### Task directions
Every line of the entries below from the one containing "Where should I click to: Open the" to the one containing "Given: Click the", both ends included, must be written out exactly. No other line belongs in the answer.

━━ Input ━━

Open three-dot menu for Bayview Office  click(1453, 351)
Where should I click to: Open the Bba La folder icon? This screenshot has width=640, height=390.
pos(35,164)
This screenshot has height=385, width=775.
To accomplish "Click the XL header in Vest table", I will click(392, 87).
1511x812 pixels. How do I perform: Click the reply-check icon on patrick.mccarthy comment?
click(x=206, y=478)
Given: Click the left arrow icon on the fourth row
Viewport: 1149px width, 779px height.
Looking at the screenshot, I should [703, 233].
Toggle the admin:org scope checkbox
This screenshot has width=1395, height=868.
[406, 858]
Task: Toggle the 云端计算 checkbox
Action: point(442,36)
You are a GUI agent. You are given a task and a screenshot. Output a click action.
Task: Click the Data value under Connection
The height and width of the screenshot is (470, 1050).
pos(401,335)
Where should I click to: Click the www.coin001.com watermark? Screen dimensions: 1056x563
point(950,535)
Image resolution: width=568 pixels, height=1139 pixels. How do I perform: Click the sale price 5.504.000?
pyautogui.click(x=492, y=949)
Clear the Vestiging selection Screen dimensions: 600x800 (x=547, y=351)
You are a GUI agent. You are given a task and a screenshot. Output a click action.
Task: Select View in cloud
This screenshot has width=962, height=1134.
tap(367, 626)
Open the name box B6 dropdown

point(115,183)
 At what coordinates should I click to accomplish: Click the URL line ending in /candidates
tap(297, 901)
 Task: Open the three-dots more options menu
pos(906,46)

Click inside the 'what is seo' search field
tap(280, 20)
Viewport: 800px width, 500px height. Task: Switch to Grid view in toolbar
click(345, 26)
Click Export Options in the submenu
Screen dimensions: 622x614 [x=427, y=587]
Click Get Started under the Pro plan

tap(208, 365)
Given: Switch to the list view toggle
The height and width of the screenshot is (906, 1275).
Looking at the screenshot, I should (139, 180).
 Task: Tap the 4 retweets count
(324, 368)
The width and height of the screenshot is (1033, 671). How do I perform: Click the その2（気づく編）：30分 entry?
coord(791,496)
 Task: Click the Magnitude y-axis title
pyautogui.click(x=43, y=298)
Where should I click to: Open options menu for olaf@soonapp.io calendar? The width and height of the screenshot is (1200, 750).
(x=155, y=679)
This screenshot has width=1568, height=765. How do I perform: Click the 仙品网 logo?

━━━

### Result for this task
Where should I click to: Open the Bba La folder icon? This screenshot has width=640, height=390.
pos(35,164)
This screenshot has height=385, width=775.
To accomplish "Click the XL header in Vest table", I will click(392, 87).
1511x812 pixels. How do I perform: Click the reply-check icon on patrick.mccarthy comment?
click(x=206, y=478)
Given: Click the left arrow icon on the fourth row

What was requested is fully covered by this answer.